Problem description:
The pictures in the listing below are to be skipped, while the lines between the line holding "Given: Click the" and the line holding "The width and height of the screenshot is (1426, 1013).", inclusive, are to be output exactly.

Recorded information:
((

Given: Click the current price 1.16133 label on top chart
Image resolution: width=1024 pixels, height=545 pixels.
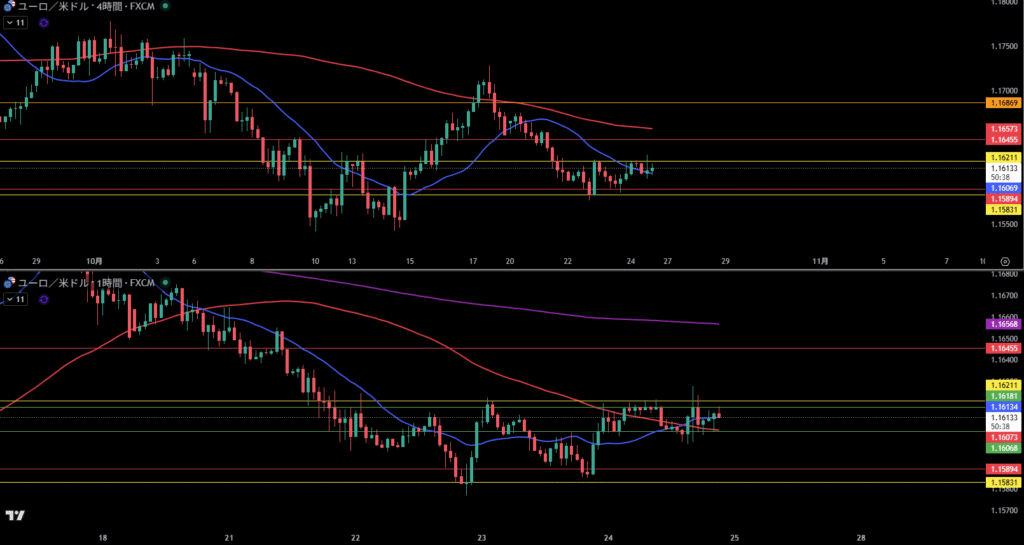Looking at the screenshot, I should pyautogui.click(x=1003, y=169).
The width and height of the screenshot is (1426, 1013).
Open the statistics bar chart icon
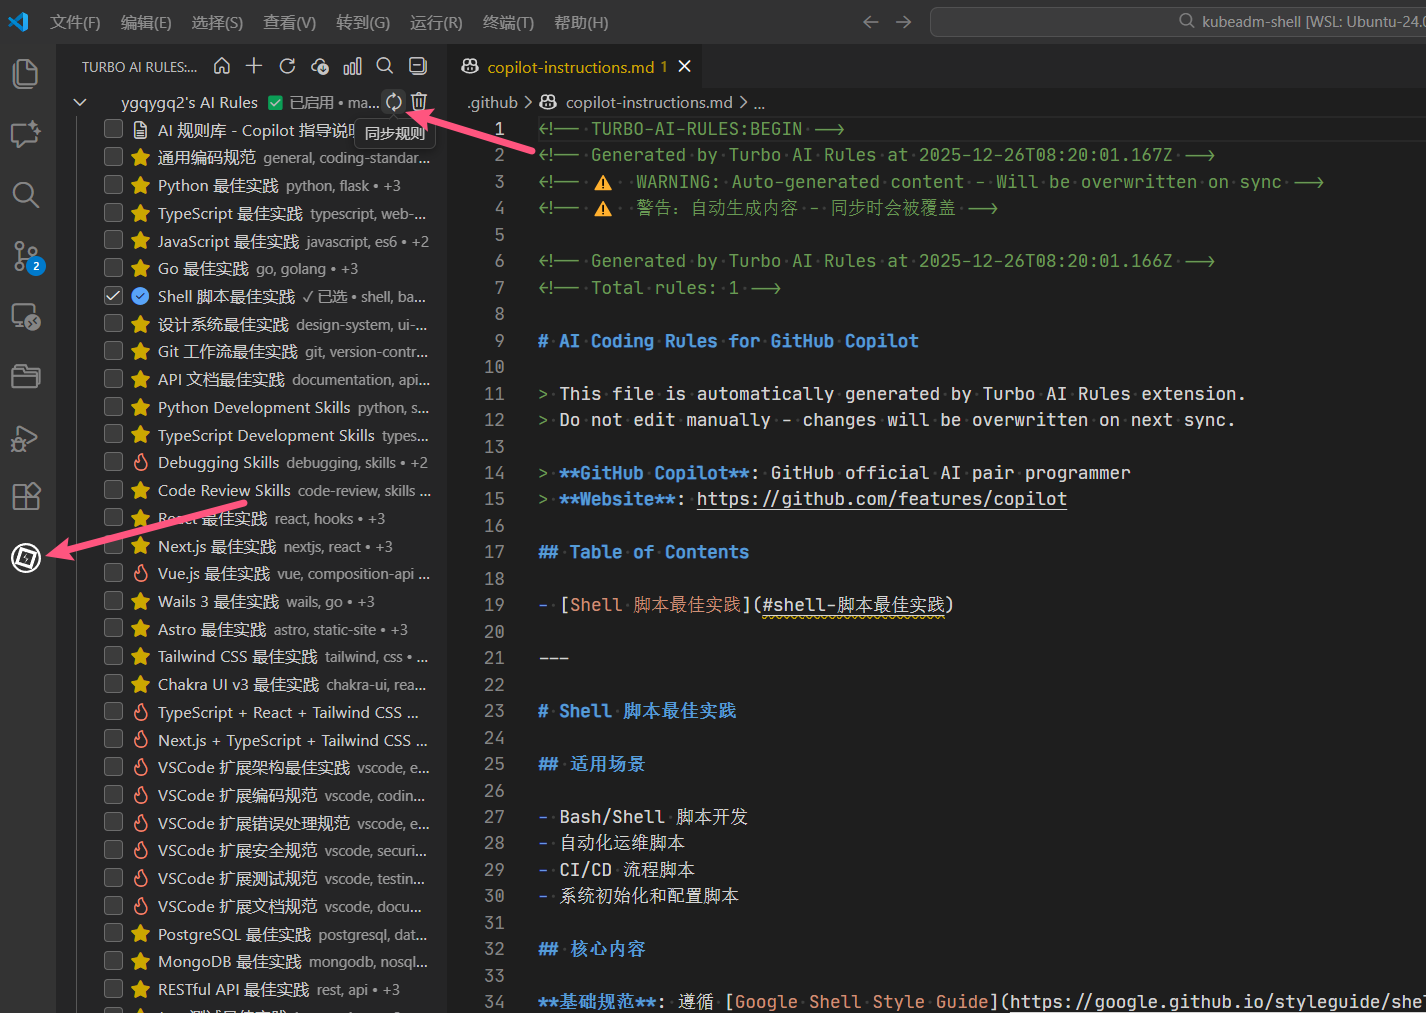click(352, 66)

))
((

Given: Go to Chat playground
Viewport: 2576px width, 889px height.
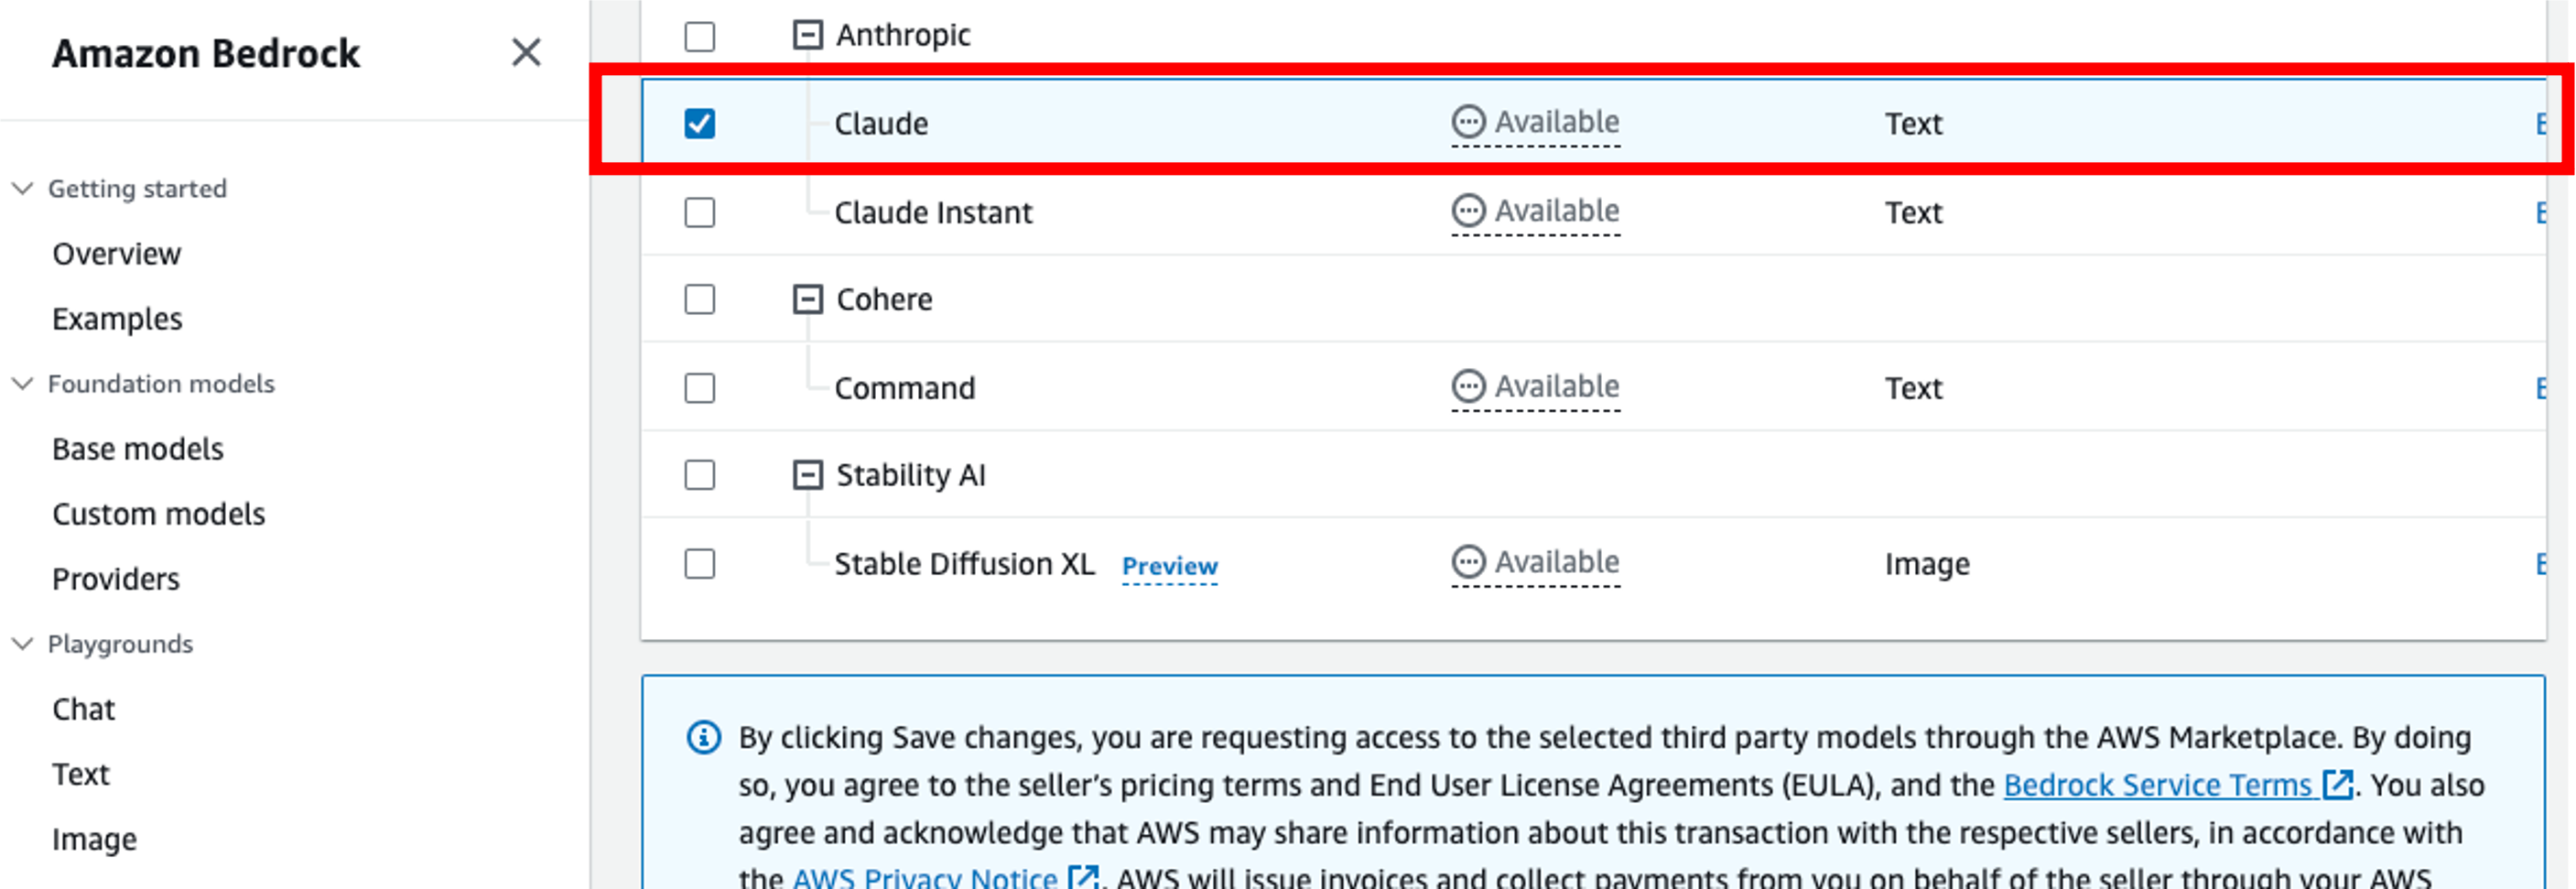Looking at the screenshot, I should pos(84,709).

))
((

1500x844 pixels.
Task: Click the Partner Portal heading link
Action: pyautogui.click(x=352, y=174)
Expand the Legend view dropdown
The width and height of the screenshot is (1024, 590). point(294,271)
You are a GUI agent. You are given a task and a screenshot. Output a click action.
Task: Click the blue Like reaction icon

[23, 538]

))

Your response:
Given: Click the current price 1.16133 label on top chart
Image resolution: width=1024 pixels, height=545 pixels.
Looking at the screenshot, I should pyautogui.click(x=1003, y=169).
The width and height of the screenshot is (1426, 1013).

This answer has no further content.